:: Exercise materials ::

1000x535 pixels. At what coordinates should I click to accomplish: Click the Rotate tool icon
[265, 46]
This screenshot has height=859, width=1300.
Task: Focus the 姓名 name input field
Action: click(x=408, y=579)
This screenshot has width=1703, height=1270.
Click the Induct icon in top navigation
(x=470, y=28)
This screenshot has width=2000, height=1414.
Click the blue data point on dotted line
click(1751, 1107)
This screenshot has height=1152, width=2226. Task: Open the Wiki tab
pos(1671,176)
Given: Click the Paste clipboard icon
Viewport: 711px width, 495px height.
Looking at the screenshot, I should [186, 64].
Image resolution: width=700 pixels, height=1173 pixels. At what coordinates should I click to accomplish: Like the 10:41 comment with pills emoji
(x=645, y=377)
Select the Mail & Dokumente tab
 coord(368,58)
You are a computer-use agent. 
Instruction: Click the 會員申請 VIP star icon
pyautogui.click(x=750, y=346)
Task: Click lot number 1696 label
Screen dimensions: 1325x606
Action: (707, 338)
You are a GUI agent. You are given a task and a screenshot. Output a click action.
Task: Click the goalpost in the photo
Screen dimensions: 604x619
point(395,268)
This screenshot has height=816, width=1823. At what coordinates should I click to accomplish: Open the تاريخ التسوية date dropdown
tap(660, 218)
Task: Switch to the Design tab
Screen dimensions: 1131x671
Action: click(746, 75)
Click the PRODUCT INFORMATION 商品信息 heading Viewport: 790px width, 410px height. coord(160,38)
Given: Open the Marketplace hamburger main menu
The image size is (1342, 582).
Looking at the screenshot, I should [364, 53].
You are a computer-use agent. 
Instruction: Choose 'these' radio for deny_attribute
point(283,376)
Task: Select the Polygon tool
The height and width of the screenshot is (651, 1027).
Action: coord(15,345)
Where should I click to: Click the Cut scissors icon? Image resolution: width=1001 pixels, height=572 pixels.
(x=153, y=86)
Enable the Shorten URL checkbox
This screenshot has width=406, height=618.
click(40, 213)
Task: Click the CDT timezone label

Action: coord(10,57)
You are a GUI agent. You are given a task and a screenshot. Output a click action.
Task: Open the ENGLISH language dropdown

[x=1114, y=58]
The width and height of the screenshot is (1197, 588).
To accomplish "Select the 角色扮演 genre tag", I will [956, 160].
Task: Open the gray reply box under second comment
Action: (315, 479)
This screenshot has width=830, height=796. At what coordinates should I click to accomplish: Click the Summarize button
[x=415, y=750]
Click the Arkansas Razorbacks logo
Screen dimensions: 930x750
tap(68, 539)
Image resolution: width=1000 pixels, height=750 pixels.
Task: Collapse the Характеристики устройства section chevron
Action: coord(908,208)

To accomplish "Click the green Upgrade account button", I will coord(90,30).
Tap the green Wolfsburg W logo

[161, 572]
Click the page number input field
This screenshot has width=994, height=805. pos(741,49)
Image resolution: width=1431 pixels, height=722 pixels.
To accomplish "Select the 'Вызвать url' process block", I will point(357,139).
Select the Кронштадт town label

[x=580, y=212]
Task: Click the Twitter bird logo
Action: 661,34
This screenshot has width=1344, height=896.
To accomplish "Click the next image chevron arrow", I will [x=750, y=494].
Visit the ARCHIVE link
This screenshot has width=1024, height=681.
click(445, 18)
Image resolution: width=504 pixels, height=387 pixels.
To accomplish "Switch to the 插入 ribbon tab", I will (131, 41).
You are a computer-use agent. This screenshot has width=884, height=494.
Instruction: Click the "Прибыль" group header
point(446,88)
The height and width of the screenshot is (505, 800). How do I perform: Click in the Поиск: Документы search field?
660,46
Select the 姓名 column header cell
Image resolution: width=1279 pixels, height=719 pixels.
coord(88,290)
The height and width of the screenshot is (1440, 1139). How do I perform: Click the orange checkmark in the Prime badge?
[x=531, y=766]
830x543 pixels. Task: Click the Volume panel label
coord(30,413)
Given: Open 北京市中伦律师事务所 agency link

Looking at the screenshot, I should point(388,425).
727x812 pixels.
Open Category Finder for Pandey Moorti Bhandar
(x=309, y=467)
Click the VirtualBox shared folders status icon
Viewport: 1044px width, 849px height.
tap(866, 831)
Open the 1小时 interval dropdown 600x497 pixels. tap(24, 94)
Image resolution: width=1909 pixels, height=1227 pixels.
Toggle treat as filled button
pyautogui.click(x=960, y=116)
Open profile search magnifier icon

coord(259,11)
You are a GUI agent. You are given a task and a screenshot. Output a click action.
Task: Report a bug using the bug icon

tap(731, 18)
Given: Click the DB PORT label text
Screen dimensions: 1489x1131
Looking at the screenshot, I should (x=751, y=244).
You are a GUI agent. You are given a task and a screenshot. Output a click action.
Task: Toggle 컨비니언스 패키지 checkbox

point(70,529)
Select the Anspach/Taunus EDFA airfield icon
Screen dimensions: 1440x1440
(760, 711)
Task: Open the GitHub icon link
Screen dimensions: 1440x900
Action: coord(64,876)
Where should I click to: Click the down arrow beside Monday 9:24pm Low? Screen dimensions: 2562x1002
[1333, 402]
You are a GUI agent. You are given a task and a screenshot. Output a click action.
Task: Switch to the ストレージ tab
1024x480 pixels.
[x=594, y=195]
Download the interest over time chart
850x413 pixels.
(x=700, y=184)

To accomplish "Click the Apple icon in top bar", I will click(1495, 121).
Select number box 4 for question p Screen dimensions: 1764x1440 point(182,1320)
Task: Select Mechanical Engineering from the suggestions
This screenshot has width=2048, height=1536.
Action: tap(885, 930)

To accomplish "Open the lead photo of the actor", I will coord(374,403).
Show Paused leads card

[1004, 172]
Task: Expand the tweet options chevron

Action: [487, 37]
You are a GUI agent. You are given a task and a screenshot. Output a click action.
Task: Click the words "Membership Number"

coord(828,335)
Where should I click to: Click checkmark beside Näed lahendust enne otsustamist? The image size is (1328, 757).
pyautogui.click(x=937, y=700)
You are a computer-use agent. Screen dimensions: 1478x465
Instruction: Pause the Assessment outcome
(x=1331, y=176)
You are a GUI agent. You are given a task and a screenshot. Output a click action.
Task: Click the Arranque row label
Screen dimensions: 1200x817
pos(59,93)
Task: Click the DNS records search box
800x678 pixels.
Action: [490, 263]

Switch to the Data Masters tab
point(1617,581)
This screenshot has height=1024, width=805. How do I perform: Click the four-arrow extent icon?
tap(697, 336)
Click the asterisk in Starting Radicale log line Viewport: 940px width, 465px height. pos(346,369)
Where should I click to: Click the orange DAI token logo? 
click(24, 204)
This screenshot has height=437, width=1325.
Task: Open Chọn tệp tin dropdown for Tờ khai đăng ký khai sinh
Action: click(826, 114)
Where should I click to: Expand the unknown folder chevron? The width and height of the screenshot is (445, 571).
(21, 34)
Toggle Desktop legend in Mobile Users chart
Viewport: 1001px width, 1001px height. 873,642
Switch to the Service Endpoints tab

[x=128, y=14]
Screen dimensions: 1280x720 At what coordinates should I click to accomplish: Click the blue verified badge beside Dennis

:::

What the task asks: List all lines from the entries that include the word "computer".

Response to this task:
You are a computer-use agent. 
You are a computer-use agent. 
You are a computer-use agent. This screenshot has width=884, height=494.
You are a computer-use agent. Screen dimensions: 1478x465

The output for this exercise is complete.